Read this in The Atlantic today.

It's not easy being an NBA head coach these days (although being a millionaire helps). A record 12 of the league's 30 teams have let their coach go this off-season, and six of those clubs actually made the playoffs. But in this age of the punitive luxury tax, when developing the players you draft is even more premium, teams are less patient with their bench gurus.

But do teams have any idea what makes a good coach?

Not really. NBA coaching is something of a catch-22: You need to be successful in order to be successful. Coaches need the credibility to get players who are much less replaceable (and know it) to buy into their system and roles. In other words, it's not as much about Xs and Os -- there are only so many ways to run or defend a pick-and-roll -- as it is about managing egos and motivating players. That's why teams gravitate towards former head coaches, assistant coaches from top clubs, and players -- they can convincingly say they know what it takes to win in the league. (And that's possibly why college coaches who try to transition to the pros tend to have a harder time).

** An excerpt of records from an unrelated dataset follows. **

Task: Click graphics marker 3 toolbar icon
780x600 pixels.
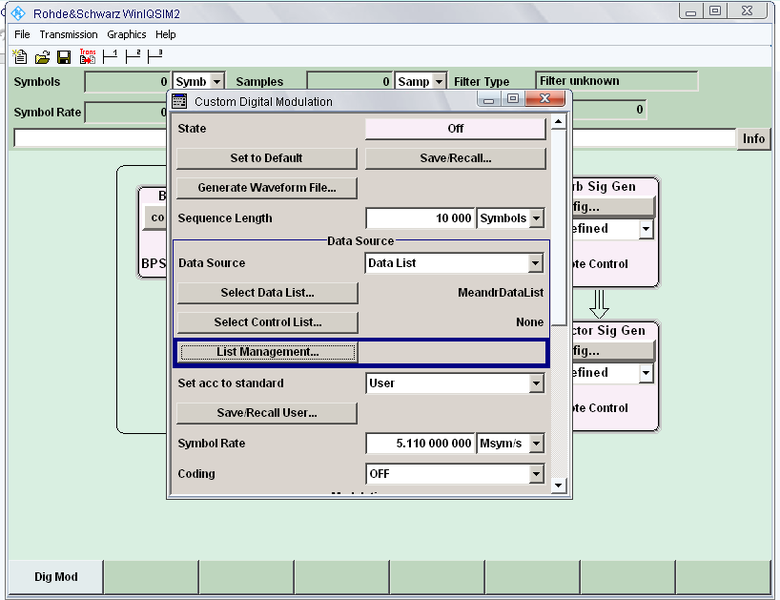Action: point(154,57)
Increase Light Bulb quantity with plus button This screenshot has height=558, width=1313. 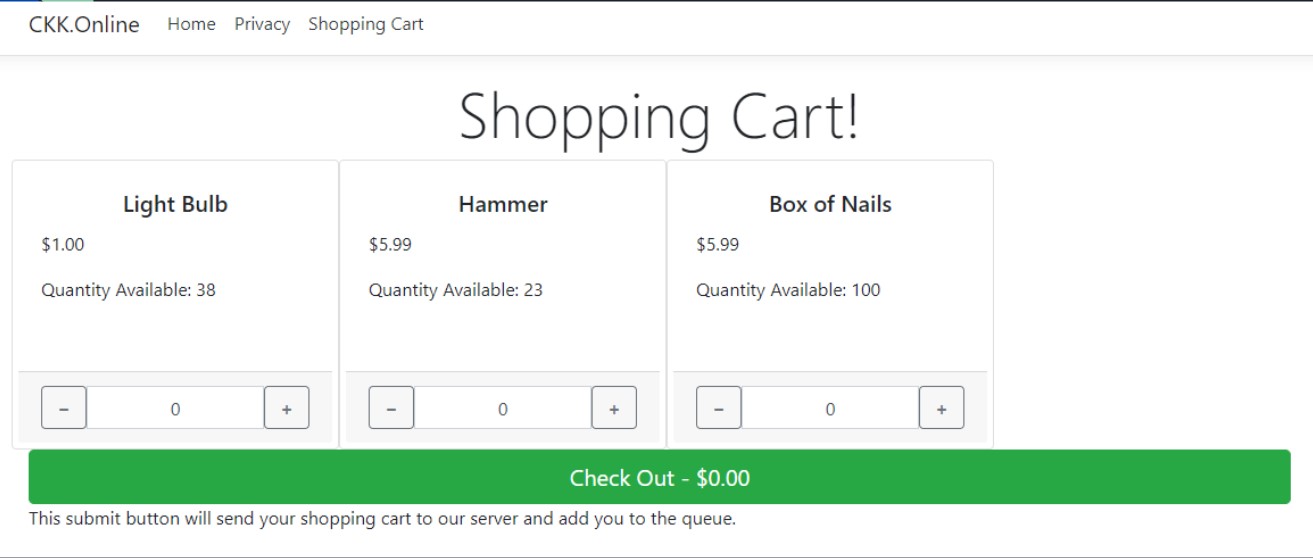(286, 408)
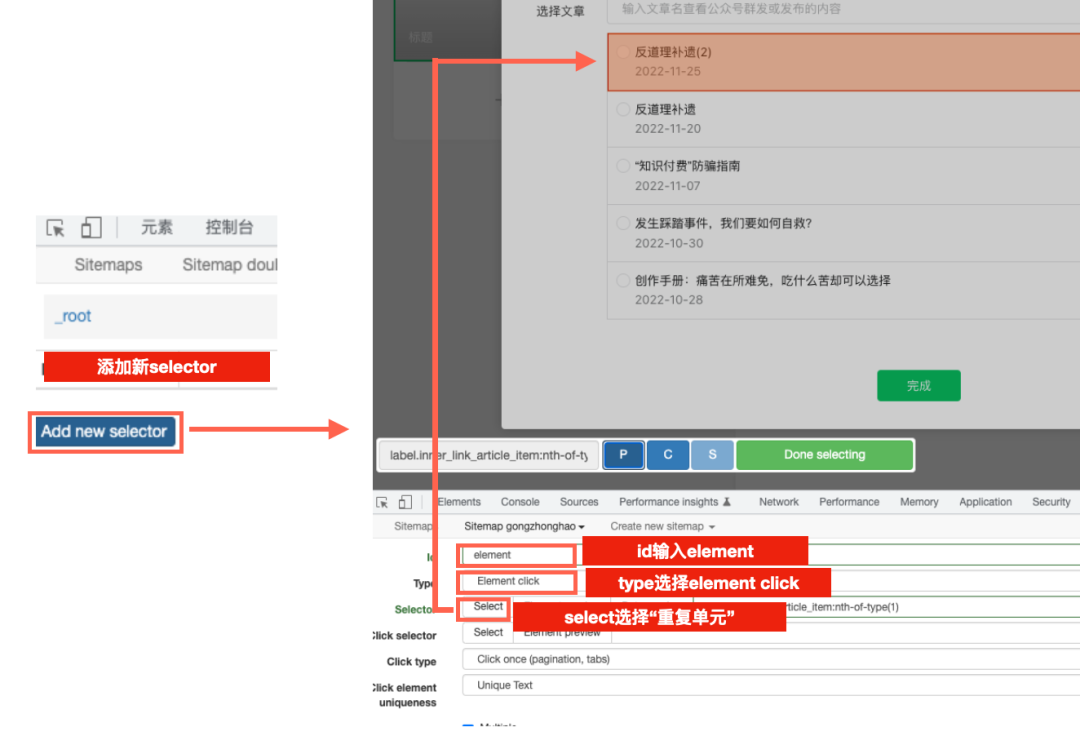Click the selector Id input field
Image resolution: width=1080 pixels, height=745 pixels.
pyautogui.click(x=517, y=555)
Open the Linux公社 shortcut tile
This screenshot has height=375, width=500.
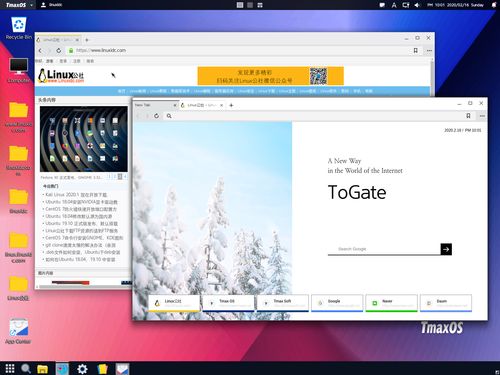click(x=174, y=303)
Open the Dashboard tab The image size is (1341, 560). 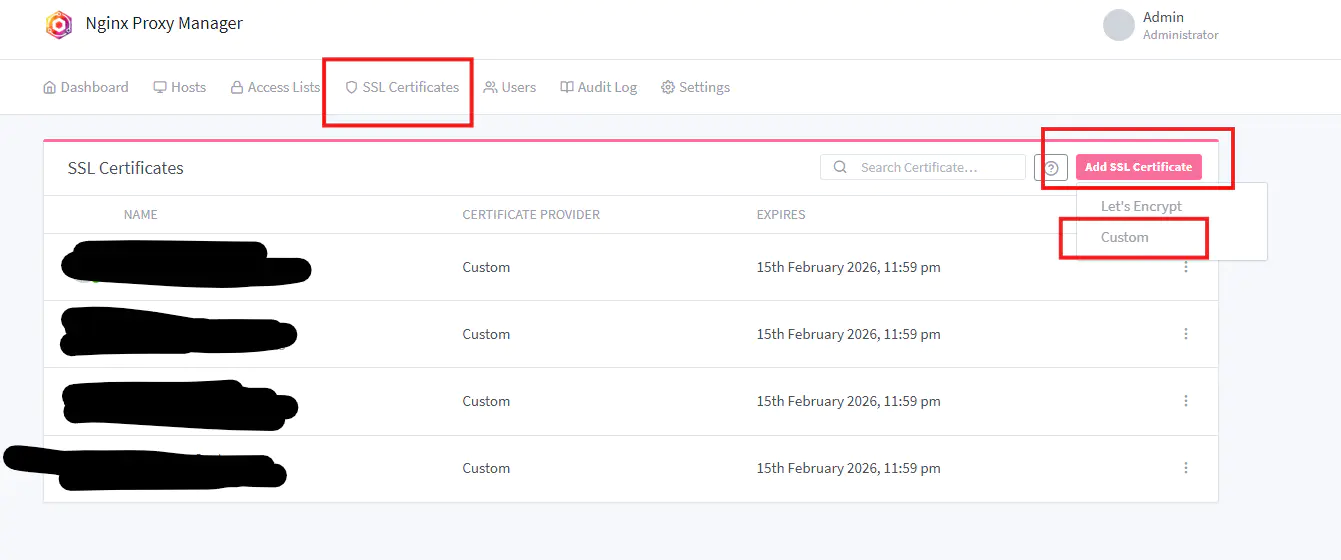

Of course, it's still a crap-shoot. Economists have found that most coaches don't statistically improve their teams' performances in any significant way. But what if front offices hired assistants from the few teams that have head coaches who make a difference? Matthew Yglesias of Slate thinks that might be the next frontier in exploitable inefficiencies: Rather than bringing in retreads or retired players, teams should poach top assistants from the Spurs or Lakers. In particular, Yglesias thinks the New jersey Nets should have opted for former Lakers guard and Phil Jackson assistant Brian Shaw over the very recently retired former Nets star Jason Kidd.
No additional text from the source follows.